Он сидел между тем, чуть съежившись, у стола и все озирался.
— Знатно живете! — сказал он, наконец, все окинув своим бегающим, нечистым взглядом: и стены, выкрашенные масляной краской, и ковер на полу, и цветы на окне. — И что же, живут цветы, ничего? — полюбопытствовал он.
— Отчего же! Живут.
— Живут? Скажи на милость… А это что? Батюшки-светы!.. Птичка! Постой! Дай-ко поглядеть… Забыл, как и названье ей. Кенарь, что ль?
— Да, канарейка.
— Сто лет не видал. Ишь ты, ка-на-рей-ка! — Он с видимым удовольствием произнес это слово. — И живет?
Начальник пожал плечами.
— Вот и я говорю: живет, — осклабился старик. — Птица, а тоже… приспособилась. Да петь-то уж не поет. Не-ет! — И злобно расхохотался. — Петь не поет!
— Нет, поет!
— Не поет! Не-е-ет! Петь не может. Разве тут (он показал в окно) запоешь?
Мы не стали с ним спорить.

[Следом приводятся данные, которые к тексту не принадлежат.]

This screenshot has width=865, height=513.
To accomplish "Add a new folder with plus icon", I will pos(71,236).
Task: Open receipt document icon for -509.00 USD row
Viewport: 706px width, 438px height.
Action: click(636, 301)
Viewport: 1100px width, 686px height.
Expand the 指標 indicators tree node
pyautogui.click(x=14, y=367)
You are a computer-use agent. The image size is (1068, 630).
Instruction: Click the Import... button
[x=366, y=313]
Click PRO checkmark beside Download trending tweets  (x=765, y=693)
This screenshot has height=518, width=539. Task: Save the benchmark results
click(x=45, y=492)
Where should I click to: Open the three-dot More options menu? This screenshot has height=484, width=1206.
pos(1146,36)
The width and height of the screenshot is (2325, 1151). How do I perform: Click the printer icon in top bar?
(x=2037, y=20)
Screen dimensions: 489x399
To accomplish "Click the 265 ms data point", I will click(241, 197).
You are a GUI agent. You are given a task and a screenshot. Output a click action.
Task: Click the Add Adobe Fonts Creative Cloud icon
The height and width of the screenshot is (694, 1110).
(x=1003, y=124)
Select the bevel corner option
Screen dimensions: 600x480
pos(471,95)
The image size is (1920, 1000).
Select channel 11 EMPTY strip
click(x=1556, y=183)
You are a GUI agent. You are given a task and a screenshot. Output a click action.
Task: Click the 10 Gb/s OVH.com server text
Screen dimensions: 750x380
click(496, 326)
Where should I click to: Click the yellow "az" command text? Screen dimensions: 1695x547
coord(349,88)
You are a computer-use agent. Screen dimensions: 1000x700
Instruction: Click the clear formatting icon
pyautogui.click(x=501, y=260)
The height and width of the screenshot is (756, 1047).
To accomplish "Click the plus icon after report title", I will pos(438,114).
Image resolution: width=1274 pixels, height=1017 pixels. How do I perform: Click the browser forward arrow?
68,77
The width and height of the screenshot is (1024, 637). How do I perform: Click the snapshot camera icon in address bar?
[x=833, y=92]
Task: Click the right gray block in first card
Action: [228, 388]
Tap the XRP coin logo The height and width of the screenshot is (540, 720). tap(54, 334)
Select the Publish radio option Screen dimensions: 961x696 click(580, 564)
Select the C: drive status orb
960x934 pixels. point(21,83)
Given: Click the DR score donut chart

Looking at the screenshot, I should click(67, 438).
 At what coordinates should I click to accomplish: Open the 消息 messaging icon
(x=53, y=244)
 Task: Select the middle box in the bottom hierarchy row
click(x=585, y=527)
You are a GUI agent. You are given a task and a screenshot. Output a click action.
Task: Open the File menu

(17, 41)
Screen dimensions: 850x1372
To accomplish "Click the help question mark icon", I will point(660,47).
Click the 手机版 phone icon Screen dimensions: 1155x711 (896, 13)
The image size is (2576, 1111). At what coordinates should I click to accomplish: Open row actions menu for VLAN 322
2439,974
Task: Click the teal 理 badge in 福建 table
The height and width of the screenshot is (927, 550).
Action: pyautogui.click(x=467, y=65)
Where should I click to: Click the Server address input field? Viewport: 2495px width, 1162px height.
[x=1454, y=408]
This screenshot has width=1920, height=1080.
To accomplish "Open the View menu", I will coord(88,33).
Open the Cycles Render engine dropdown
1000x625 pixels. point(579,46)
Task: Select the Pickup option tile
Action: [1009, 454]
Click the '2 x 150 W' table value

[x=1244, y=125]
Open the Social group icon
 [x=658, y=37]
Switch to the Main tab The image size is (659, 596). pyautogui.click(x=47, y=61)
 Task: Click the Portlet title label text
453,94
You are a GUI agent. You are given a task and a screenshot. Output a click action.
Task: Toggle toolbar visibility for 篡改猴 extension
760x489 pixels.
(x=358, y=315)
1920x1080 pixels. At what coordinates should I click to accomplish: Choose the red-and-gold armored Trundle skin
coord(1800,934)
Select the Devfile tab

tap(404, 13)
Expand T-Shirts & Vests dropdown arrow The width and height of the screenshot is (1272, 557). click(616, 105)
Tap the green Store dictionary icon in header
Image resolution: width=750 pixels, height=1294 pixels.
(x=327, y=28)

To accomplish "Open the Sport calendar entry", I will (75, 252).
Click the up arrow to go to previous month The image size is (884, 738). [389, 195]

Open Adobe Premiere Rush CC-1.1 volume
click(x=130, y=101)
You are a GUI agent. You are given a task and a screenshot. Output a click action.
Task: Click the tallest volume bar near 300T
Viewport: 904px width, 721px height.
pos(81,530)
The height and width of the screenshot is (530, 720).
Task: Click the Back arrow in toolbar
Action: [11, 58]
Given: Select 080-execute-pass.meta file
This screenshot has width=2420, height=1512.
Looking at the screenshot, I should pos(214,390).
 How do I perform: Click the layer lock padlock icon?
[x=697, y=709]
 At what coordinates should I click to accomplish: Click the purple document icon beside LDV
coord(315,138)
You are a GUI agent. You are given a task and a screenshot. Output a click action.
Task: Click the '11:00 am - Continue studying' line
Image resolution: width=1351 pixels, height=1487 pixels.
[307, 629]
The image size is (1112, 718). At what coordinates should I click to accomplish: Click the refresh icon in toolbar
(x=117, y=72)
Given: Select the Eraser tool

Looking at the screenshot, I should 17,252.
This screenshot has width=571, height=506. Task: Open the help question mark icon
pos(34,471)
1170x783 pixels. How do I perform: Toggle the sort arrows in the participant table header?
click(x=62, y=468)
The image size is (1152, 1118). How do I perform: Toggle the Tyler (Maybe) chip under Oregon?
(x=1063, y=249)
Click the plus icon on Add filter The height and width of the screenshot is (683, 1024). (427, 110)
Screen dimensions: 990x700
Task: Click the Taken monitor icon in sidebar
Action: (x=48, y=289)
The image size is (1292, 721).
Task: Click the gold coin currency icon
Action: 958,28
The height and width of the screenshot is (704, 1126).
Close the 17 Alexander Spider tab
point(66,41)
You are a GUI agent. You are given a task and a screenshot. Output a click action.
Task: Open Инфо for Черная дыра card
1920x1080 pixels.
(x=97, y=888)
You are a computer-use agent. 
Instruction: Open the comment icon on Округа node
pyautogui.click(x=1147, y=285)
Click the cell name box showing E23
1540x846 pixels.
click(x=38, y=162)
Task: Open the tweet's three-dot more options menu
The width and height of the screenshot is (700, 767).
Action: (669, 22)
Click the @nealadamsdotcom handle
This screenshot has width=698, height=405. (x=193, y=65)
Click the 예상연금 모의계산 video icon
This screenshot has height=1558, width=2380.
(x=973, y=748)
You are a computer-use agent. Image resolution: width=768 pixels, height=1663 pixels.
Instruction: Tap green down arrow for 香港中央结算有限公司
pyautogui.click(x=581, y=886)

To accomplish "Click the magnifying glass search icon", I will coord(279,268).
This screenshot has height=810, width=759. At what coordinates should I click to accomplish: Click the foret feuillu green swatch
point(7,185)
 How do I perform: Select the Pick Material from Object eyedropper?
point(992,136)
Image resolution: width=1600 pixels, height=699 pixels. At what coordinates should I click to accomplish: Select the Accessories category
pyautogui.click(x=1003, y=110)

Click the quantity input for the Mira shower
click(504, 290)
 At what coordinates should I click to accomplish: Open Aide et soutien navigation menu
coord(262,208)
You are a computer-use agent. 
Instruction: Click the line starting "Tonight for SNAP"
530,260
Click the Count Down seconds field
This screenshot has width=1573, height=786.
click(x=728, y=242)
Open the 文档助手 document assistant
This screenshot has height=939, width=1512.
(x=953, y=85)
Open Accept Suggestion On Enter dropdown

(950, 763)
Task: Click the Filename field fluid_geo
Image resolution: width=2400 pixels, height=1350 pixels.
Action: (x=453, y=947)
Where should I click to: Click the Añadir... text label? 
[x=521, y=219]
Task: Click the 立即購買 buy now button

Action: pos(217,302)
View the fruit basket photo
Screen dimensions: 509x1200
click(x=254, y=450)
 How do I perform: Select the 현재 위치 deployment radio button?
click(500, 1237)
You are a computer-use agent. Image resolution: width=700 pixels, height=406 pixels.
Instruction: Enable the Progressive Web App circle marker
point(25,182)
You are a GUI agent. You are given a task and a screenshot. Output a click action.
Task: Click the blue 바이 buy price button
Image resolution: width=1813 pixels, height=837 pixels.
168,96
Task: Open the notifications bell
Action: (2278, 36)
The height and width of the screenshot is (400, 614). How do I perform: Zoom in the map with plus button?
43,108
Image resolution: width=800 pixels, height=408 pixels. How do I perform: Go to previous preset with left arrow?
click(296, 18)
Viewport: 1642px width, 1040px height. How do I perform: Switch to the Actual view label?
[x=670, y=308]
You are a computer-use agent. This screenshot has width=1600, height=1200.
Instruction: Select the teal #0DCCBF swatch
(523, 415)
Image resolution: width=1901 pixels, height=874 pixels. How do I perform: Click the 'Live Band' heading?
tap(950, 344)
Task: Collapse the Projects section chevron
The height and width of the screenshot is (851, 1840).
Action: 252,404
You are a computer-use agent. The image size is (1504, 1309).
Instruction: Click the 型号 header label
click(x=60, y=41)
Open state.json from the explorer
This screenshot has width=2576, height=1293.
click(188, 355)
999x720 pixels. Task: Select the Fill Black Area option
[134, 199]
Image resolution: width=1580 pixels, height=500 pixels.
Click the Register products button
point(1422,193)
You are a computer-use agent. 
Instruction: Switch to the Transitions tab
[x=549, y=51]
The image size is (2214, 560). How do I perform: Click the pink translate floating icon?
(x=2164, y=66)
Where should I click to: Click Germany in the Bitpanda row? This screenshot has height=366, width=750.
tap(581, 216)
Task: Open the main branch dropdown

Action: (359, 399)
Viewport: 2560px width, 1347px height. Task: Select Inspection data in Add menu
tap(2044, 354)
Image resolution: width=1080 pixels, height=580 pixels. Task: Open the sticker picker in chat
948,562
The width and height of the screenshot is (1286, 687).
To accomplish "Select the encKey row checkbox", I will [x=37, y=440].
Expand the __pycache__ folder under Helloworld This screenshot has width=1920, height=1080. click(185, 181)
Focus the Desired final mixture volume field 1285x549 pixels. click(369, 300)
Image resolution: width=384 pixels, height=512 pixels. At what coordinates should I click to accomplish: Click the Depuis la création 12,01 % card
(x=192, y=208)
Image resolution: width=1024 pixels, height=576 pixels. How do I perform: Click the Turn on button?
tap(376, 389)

Он подошел к клетке и стал дразнить птицу длинным черным пальцем, на котором ноготь был сорван.
— Ну-ко… ты… птичка! А ну, спой-ка! А? Не хочется? Не хочется в неволе-то петь? Не сладко? То-то… А ты сдохнешь, птичка, сдохнешь… — ласково бормотал он — Что? Врешь, сдохнешь. Не перезимуешь! Не-ет. Куда тебе! Ты — птичка нежная, деликатная, южная. Сдохнешь, сдохнешь, сдохнешь. — Он искоса поглядывал на нас и все дразнил канарейку. Его длинный, тонкий, колючий палец пугал птицу, она металась в клетке, а он хихикал. Я поверил всему, что слышал о Карпухине.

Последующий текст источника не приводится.